Input data »

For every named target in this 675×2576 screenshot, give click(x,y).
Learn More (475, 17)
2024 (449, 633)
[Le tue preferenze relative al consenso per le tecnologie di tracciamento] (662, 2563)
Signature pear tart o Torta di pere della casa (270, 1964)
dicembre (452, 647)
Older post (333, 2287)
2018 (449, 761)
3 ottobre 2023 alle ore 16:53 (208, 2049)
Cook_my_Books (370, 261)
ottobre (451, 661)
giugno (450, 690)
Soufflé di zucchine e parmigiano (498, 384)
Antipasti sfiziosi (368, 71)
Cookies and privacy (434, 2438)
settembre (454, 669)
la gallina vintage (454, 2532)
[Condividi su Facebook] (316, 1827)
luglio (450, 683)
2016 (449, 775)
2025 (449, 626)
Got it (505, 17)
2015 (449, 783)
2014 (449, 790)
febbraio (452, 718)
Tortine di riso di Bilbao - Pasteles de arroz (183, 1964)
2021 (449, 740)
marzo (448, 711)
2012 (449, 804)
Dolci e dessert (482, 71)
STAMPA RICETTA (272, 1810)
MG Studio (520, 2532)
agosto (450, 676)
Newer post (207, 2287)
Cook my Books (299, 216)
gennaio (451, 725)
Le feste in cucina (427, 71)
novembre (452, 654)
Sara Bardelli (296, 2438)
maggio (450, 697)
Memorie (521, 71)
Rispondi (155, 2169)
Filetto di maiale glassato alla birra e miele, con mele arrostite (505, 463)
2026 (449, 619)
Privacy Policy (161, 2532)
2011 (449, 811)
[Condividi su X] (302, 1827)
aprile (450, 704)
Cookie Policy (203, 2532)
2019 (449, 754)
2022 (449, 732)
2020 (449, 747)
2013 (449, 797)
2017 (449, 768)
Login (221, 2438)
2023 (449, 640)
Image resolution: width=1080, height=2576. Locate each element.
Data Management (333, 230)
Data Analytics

What is expected »
Set down exactly the lines beginning at the one that holds "2012 (449, 804)" and ending with the last line of the data.

Finished exercise »
2012 (449, 804)
Dolci e dessert (482, 71)
STAMPA RICETTA (272, 1810)
MG Studio (520, 2532)
agosto (450, 676)
Newer post (207, 2287)
Cook my Books (299, 216)
gennaio (451, 725)
Le feste in cucina (427, 71)
novembre (452, 654)
Sara Bardelli (296, 2438)
maggio (450, 697)
Memorie (521, 71)
Rispondi (155, 2169)
Filetto di maiale glassato alla birra e miele, con mele arrostite (505, 463)
2026 (449, 619)
Privacy Policy (161, 2532)
2011 (449, 811)
[Condividi su X] (302, 1827)
aprile (450, 704)
Cookie Policy (203, 2532)
2019 (449, 754)
2022 (449, 732)
2020 (449, 747)
2013 (449, 797)
2017 (449, 768)
Login (221, 2438)
2023 (449, 640)
Image resolution: width=1080, height=2576. Locate each element.
Data Management (333, 230)
Data Analytics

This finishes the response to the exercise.